图1示出了根据本公开示例性实施例的目标跟踪方法的流程图;
图2A-图2B示出了根据本公开示例性实施例的应用场景示意图;
图3示出了根据本公开示例性实施例的第一阶段匹配的流程图;
图4示出了根据本公开示例性实施例的目标跟踪方法的流程图;
图5示出了根据本公开示例性实施例的第二阶段匹配的流程图;
图6示出了根据本公开的实施例的目标跟踪装置的结构框图;以及
图7示出了能够用于实现本公开的实施例的示例性电子设备的结构框图。
具体实施方式
以下结合附图对本公开的示范性实施例做出说明,其中包括本公开实施例的各种细节以助于理解,应当将它们认为仅仅是示范性的。因此,本领域普通技术人员应当认识到,可以对这里描述的实施例做出各种改变和修改,而不会背离本公开的范围。同样,为了清楚和简明,以下的描述中省略了对公知功能和结构的描述。

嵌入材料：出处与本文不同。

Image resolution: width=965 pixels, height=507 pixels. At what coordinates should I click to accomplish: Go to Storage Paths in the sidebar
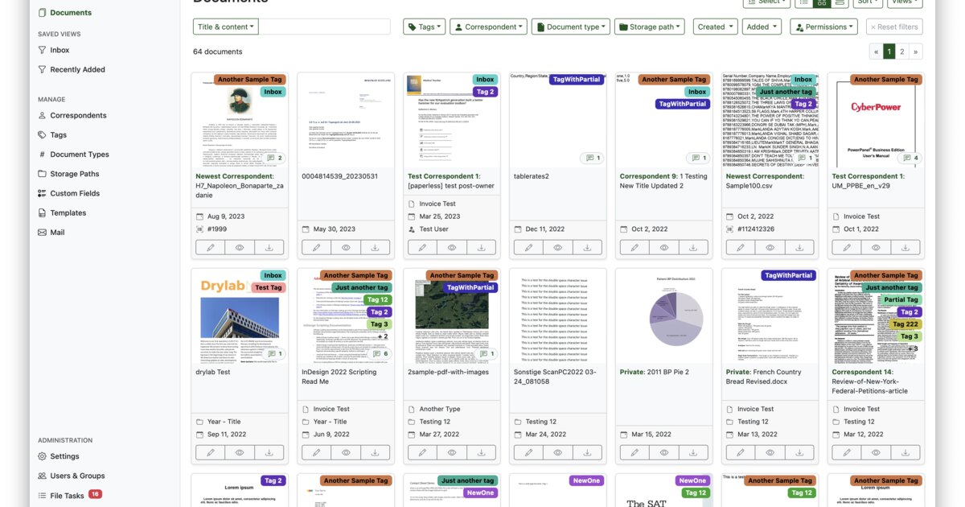74,174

在本公开中,除非另有说明,否则使用术语“第一”、“第二”等来描述各种要素不意图限定这些要素的位置关系、时序关系或重要性关系,这种术语只是用于将一个元件与另一元件区分开。在一些示例中,第一要素和第二要素可以指向该要素的同一实例,而在某些情况下,基于上下文的描述,它们也可以指代不同实例。
在本公开中对各种所述示例的描述中所使用的术语只是为了描述特定示例的目的,而并非旨在进行限制。除非上下文另外明确地表明,如果不特意限定要素的数量,则该要素可以是一个也可以是多个。此外,本公开中所使用的术语“和/或”涵盖所列出的项目中的任何一个以及全部可能的组合方式。

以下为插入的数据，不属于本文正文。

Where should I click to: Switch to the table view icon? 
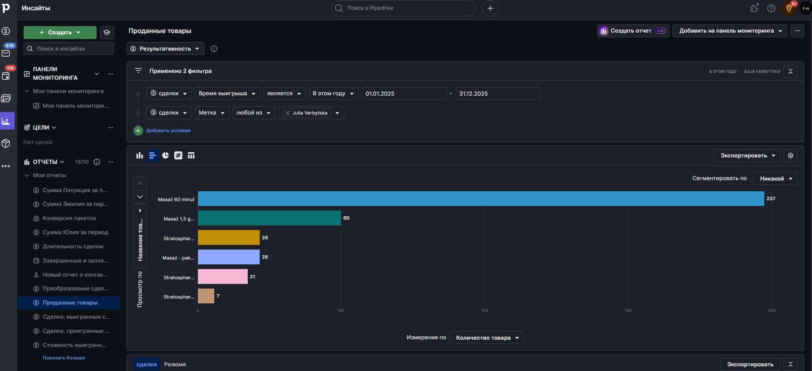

相关技术中,现有技术基于前后帧中的目标所在的位置以及对目标进行检测而的到的检测框的位置、重合度(交并比)等参数进行计算,以完成对目标的跟踪。而在相机和目标之间存在快速移动时,例如无人机机载相机拍摄场景、车载相机拍摄场景,由于目标帧间位移的不确定性较大,难以将前后帧的目标进行准确关联。

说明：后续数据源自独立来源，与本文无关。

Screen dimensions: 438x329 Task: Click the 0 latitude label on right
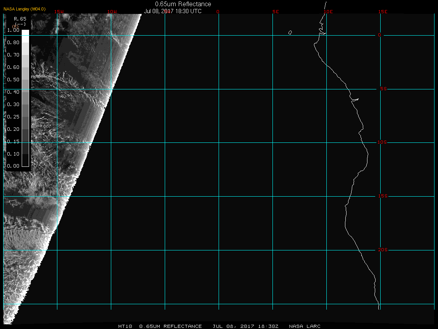tap(379, 35)
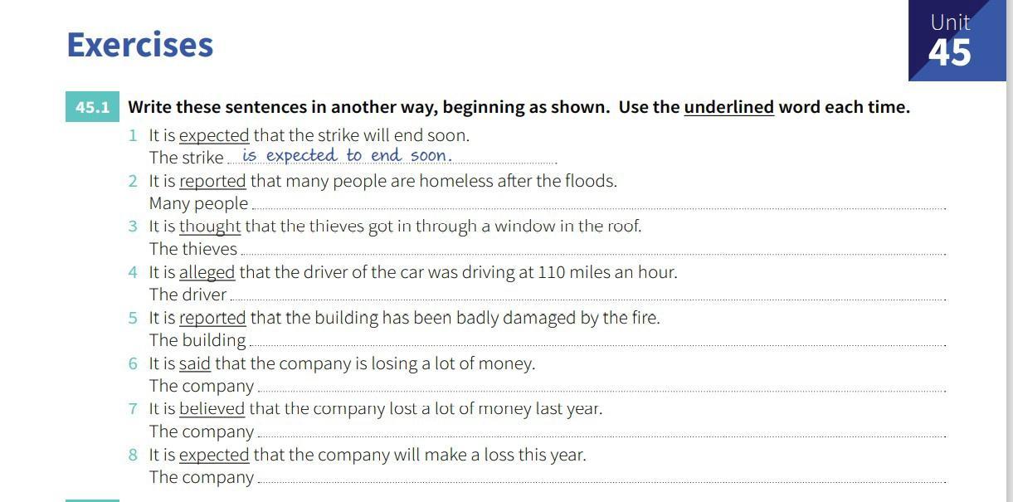Click the answer line for sentence 7
This screenshot has width=1013, height=502.
click(601, 431)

为解决上述问题,本公开首先对获取到一个或多个跟踪目标与当前待检测视频帧中的检测目标进行第一阶段匹配,再对匹配结果中未与任意检测目标匹配成功的跟踪目标进行第二阶段匹配,以得到最终匹配结果。其中,第二阶段匹配为基于根据跟踪目标对应于历史匹配视频帧的运动参数得到的其在当前待检测视频帧中的位置参数和检测目标的位置参数而进行的。由此,通过对跟踪目标和检测目标进行基于不同匹配机制的两阶段匹配,以确保在第一阶段中未成功匹配的跟踪目标和检测目标对可以经过第二阶段匹配进行进一步匹配,从而提升跟踪目标和检测目标进行匹配的准确率。此外,通过使用历史匹配视频帧中跟踪目标的运动参数预测跟踪目标在当前待检测视频帧中的预测位置参数,从而基于跟踪目标的预测位置参数和检测目标的位置参数进行第二阶段匹配,使得能够基于更充分的信息执行对跟踪目标和检测目标之间的匹配,进而能够进一步提升多目标跟踪的准确率。
下面将结合附图详细描述本公开的实施例。
根据本公开的一方面,提供了一种目标跟踪方法。如图1所示,目标跟踪方法可以包括:步骤S101、获取当前待检测视频帧中的至少一个检测目标;步骤S102、针对一个或多个跟踪目标中的至少一部分跟踪目标中的每一个跟踪目标,将跟踪目标与至少一个检测目标中的每一个检测目标进行匹配,以确定至少一个检测目标是否包括与跟踪目标匹配的检测目标;以及步骤S103、响应于确定至少一个检测目标中不包括与至少一部分跟踪目标中的至少一个跟踪目标匹配的检测目标,对至少一个跟踪目标中的每一个跟踪目标执行以下匹配操作:步骤S104、获取包括该跟踪目标的历史匹配视频帧,以及该跟踪目标对应于历史匹配视频帧的运动参数;步骤S105、基于运动参数,确定该跟踪目标在当前待检测视频帧中的预测位置参数;以及步骤S106、至少基于该跟踪目标在当前待检测视频帧中的预测位置参数和至少一个检测目标中的至少一部分检测目标各自相应的位置参数,确定至少一部分检测目标是否包括与该跟踪目标匹配的检测目标。由此,通过对跟踪目标和检测目标进行基于不同匹配机制的两阶段匹配,以确保在第一阶段中未成功匹配的跟踪目标和检测目标对可以经过第二阶段匹配进行进一步匹配,从而提升跟踪目标和检测目标进行匹配的准确率。此外,通过使用历史匹配视频帧中跟踪目标的运动参数预测跟踪目标在当前待检测视频帧中的预测位置参数, 从而基于跟踪目标的预测位置参数和检测目标的位置参数进行第二阶段匹配,使得能够基于更充分的信息执行对跟踪目标和检测目标之间的匹配,进而能够进一步提升多目标跟踪的准确率。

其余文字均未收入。